En determinados momentos tenemos que enfrentarnos con que, a pesar de sus profundas reflexiones sobre la cultura popular, el utopismo y la justicia social, Henríquez Ureña no siempre fue inmune a las tendencias de las élites latinoamericanas a perder de vista el racismo que impacta o que hace invisible a los grupos sociales más vulnerados en el continente. 

A pesar de que algunos, tras la referencia obligada a Arcadio Díaz Quiñones (1994), aluden a la vulnerabilidad de Henríquez Ureña por su condición de intelectual emigrante expuesto a la xenofobia y al racismo, la mayoría de los estudiosos opta por no entrar en diálogo con la corriente crítica (precisamente dominicana) que, desde Juan Isidro Jimenes-Grullón (1969), pasando por Max Jimenes Sabater (1975) y Soledad Álvarez (1981 y 1998), hasta llegar a Silvio Torres-Saillant (2000) y Valdez (2009, 2011 y 2015), ha venido planteando cuestiones que invitan a profundizar precisamente en los problemas de selección, acotación y elisión de esos objetos de estudios en materia de lengua y cultura.  Estos esfuerzos por leer a Henríquez Ureña y valorar toda su obra sin perder de vista sus desatenciones y contradicciones también deben formar parte de la conversación sobre los problemas culturales y lingüísticos que heredamos de nuestros antepasados. 

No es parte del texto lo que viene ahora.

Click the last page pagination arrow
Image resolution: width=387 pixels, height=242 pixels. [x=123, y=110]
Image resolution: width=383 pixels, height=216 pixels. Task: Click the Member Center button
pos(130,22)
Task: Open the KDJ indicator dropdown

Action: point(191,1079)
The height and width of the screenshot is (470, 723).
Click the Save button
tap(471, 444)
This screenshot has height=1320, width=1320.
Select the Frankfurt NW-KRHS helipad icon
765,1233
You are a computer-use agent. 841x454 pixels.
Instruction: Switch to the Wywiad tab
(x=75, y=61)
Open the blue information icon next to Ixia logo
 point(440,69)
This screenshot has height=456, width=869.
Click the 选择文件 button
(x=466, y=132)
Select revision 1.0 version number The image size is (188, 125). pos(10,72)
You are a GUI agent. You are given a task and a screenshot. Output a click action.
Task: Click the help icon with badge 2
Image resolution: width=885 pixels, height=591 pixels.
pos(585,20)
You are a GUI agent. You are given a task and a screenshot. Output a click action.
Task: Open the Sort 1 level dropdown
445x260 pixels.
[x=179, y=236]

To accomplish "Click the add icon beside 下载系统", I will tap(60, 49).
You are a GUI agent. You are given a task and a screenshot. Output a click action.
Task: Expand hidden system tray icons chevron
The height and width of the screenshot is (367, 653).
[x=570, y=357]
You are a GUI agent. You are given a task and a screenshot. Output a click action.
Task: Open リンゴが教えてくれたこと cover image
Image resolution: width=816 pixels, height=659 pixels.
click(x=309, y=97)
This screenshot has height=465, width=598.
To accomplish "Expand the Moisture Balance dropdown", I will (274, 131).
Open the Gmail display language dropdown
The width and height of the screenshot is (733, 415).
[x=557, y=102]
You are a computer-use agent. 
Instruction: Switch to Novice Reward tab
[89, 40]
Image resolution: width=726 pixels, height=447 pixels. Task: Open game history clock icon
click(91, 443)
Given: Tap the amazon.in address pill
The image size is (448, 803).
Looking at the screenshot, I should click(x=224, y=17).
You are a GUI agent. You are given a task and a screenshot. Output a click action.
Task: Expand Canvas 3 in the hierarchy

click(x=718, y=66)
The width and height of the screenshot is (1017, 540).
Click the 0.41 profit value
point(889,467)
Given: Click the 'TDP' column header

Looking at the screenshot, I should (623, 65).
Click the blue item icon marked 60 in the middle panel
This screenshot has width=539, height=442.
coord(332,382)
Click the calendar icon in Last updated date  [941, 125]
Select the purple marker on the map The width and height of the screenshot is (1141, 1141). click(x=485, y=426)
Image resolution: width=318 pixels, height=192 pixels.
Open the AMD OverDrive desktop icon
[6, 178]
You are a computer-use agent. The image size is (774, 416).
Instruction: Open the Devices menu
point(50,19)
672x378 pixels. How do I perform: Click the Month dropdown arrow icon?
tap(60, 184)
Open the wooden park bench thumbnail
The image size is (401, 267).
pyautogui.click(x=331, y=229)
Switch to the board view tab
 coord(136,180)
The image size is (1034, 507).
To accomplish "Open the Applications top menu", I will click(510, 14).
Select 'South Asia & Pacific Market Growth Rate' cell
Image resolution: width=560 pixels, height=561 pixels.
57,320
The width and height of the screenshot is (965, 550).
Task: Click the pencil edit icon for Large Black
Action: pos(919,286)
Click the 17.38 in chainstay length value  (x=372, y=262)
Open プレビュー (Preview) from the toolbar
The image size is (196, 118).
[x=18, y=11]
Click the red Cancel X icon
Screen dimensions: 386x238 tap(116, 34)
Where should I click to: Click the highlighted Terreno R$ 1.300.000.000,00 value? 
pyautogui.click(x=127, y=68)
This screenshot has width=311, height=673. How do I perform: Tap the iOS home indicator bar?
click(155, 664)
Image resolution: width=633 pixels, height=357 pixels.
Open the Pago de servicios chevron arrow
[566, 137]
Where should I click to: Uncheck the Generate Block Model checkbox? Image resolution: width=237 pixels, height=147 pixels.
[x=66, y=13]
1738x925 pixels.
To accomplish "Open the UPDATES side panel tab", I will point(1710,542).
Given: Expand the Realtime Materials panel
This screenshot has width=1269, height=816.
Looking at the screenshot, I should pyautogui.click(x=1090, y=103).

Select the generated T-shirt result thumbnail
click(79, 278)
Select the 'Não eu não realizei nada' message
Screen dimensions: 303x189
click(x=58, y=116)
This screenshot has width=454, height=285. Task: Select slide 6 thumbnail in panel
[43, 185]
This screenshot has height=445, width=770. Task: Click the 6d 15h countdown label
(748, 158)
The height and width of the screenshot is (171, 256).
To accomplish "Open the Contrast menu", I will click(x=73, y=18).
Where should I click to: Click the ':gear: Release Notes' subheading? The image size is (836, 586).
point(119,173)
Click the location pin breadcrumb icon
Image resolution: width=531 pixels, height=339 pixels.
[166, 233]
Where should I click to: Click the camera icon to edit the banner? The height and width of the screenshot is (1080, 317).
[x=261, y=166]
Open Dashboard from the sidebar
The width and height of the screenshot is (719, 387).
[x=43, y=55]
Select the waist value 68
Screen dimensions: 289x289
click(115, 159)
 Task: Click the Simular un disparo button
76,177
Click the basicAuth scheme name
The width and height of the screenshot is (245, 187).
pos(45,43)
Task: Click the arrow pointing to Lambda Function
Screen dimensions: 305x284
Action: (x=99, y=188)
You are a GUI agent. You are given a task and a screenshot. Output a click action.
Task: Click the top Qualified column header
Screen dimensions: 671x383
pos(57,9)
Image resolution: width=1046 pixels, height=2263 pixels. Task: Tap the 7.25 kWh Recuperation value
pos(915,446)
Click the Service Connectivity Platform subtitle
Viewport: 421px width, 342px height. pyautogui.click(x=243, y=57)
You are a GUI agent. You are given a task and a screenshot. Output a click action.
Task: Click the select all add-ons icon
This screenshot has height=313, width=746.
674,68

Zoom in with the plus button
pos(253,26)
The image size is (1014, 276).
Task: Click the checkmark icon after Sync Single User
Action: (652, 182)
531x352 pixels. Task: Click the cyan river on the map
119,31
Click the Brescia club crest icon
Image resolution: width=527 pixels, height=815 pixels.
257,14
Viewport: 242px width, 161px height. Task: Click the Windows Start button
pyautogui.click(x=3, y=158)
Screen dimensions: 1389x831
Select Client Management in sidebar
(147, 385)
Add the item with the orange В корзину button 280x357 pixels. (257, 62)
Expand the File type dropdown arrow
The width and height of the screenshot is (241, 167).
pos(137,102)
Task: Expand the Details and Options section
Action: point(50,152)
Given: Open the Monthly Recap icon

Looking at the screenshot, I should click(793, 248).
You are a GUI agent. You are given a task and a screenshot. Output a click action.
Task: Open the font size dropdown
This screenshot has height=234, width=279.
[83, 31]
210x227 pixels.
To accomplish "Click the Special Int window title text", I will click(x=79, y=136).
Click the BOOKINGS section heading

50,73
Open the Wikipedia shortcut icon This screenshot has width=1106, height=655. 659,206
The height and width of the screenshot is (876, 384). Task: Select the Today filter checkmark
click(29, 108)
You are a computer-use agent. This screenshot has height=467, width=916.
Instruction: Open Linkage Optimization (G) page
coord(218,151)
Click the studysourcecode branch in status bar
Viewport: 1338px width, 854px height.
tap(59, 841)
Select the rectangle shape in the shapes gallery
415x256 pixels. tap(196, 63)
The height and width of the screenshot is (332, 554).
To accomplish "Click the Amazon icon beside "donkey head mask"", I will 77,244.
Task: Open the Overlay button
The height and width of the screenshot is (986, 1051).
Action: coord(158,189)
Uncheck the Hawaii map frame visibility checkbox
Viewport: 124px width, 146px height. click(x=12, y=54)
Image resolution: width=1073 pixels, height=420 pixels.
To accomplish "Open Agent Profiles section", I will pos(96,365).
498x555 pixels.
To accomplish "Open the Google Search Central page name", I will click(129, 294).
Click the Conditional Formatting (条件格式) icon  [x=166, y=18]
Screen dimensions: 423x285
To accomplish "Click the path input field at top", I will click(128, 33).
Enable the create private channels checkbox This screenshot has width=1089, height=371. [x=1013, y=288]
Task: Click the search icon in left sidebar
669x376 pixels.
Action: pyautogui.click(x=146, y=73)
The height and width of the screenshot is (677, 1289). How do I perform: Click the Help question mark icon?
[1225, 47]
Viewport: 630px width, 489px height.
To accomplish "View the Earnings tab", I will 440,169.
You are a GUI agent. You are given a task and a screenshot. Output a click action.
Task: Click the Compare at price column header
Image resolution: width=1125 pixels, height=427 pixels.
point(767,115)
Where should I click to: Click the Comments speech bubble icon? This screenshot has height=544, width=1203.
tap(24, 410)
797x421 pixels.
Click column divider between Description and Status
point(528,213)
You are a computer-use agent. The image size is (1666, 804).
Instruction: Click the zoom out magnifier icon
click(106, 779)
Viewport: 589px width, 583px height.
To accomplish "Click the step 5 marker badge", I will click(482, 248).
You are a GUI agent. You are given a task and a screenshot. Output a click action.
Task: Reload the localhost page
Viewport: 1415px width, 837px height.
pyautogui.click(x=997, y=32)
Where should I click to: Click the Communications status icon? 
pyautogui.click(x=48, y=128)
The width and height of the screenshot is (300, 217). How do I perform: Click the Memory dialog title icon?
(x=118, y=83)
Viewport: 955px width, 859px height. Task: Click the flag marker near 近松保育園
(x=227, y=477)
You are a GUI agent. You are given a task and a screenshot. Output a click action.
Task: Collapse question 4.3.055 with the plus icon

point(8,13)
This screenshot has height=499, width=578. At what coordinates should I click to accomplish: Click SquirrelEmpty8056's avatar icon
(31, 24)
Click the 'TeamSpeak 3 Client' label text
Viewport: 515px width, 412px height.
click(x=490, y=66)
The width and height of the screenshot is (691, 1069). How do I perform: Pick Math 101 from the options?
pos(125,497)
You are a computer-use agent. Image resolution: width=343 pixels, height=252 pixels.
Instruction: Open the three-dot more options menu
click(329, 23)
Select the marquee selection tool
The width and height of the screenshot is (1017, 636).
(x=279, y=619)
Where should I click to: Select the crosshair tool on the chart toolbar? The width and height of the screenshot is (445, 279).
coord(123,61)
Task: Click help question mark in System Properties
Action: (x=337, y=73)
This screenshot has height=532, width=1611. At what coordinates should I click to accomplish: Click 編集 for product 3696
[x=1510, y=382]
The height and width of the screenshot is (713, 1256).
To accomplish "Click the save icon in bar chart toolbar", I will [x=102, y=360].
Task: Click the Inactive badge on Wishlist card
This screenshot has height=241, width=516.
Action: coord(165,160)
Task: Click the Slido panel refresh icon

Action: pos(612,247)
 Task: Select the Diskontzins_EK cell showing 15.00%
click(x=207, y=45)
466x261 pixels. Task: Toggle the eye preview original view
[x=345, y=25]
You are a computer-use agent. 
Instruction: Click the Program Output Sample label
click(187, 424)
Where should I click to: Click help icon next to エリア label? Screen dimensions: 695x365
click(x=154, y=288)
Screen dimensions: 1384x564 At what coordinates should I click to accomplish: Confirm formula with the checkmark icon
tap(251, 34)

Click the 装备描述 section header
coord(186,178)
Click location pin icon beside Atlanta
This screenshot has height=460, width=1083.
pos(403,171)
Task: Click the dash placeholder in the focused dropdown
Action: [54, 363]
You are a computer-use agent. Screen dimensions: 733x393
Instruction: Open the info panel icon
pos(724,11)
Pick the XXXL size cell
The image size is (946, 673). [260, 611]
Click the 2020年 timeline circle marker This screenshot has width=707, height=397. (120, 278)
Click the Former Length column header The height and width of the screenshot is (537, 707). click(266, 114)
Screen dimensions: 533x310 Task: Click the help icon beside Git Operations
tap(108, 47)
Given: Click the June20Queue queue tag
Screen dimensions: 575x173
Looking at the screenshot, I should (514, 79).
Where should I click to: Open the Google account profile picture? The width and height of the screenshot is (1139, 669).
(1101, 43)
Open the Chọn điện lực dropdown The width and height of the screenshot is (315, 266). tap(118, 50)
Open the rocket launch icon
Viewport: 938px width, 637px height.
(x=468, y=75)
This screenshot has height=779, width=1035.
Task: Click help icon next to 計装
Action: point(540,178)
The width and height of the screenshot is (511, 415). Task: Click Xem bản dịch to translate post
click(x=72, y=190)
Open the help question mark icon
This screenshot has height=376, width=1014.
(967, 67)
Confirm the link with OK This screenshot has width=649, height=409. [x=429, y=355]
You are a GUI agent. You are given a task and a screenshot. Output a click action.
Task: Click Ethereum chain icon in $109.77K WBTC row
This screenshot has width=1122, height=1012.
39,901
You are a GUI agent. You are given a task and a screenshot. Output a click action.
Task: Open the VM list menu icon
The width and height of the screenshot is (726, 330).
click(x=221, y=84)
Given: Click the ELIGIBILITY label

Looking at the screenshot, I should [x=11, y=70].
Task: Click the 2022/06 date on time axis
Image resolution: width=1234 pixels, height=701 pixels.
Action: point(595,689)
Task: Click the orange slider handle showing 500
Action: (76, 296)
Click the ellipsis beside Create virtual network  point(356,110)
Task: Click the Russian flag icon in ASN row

No todo es contrariedad, triquiñuela o fraude.  La sociabilidad intelectual tiene su dimensión hermosa.  El profundo interés por el estudio, las ideas y los libros permite el encuentro con otros trabajadores de la palabra cuya conversación estimula a uno a seguir trabajando, leyendo, investigando y explorando el mundo y la vida y afrontando problemas fundamentales con responsabilidad, humildad, valor y alegría.  El goce aumenta a medida que en torno a estas figuras intelectuales que nos atraen nos vamos regalando más libros, compartiendo ideas (y el ingrediente secreto para el café perfecto) y, sobre todo,   ofreciendo apoyo moral.  A raíz de este tipo de intercambios y colaboración, uno mejora como maestro y como comunicador.

A mí me encanta releer las representaciones intelectuales de Pedro Henríquez Ureña elaboradas por sus amigos, el mexicano Alfonso Reyes y el argentino Ezequiel Martínez Estrada.  Esos esbozos nos acercan a la dimensión humana del maestro dominicano de una manera sensible y reveladora.   Al mismo tiempo, ejemplifican esa dimensión de la sociabilidad intelectual, que, según Martínez Estrada, consiste en la práctica de poner la inteligencia y la capacidad de expresión del individuo al servicio de “la obra comunal y la elevación del hombre [sic] medio.” 

Por suerte, la sociabilidad intelectual también está circunscrita a ese deseo de estar con el otro, con esa persona que nos ilumina con su palabra y aminora nuestra inquietud con su saber.  Y cuando nos dedicamos a la elaboración de este deseo, sale ganando la ciudadanía, sale ganando la creatividad, sale ganando la libertad.